_ACTIVITY_
Only the lines from the one containing "Next (246, 192)" through the end of the data below are to be repeated, exactly as given, without pictures.

╭──

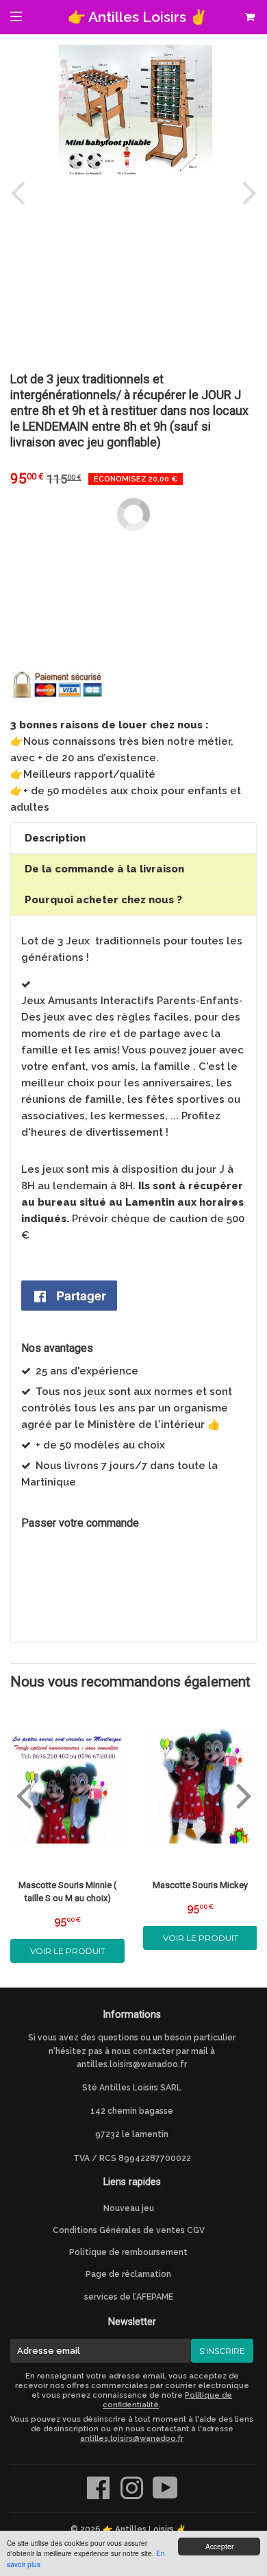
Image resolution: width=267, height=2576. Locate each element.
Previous (20, 192)
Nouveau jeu (128, 2208)
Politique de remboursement (128, 2252)
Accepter (219, 2546)
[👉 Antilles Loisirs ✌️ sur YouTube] (165, 2495)
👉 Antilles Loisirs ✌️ (137, 16)
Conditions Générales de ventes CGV (129, 2230)
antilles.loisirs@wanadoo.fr (132, 2064)
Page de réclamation (128, 2274)
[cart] (248, 17)
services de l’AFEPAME (128, 2297)
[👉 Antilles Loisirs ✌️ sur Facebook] (99, 2495)
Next (246, 192)
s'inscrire (222, 2351)
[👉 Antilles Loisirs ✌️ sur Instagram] (132, 2495)
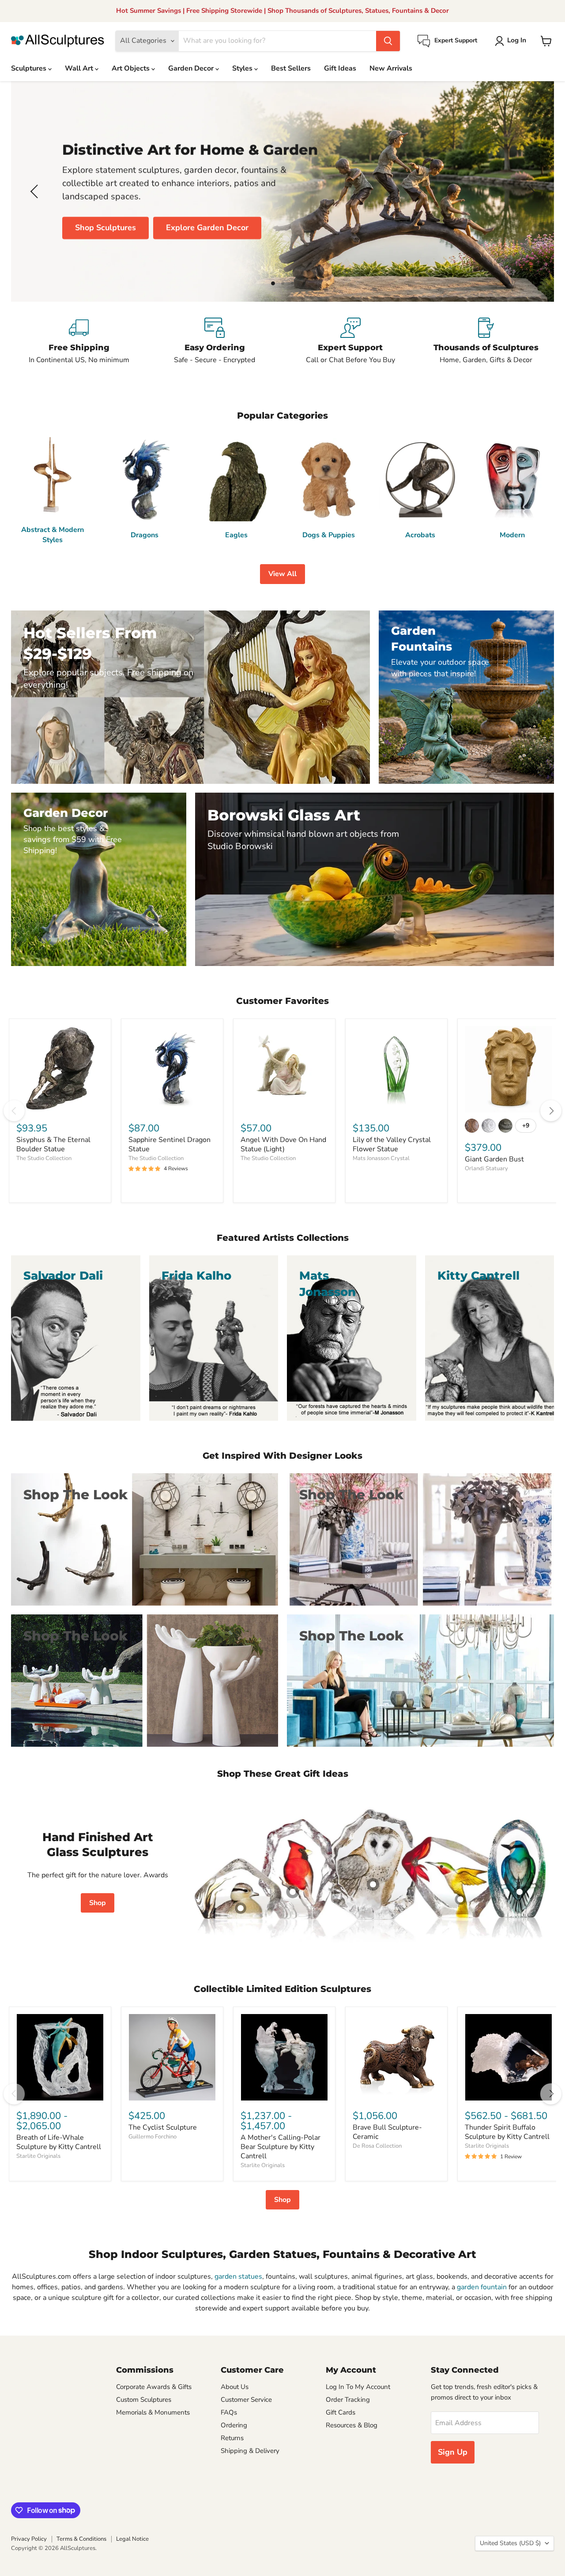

╰──

_EXPECTED ANSWER_
Next (246, 192)
s'inscrire (222, 2351)
[👉 Antilles Loisirs ✌️ sur Instagram] (132, 2495)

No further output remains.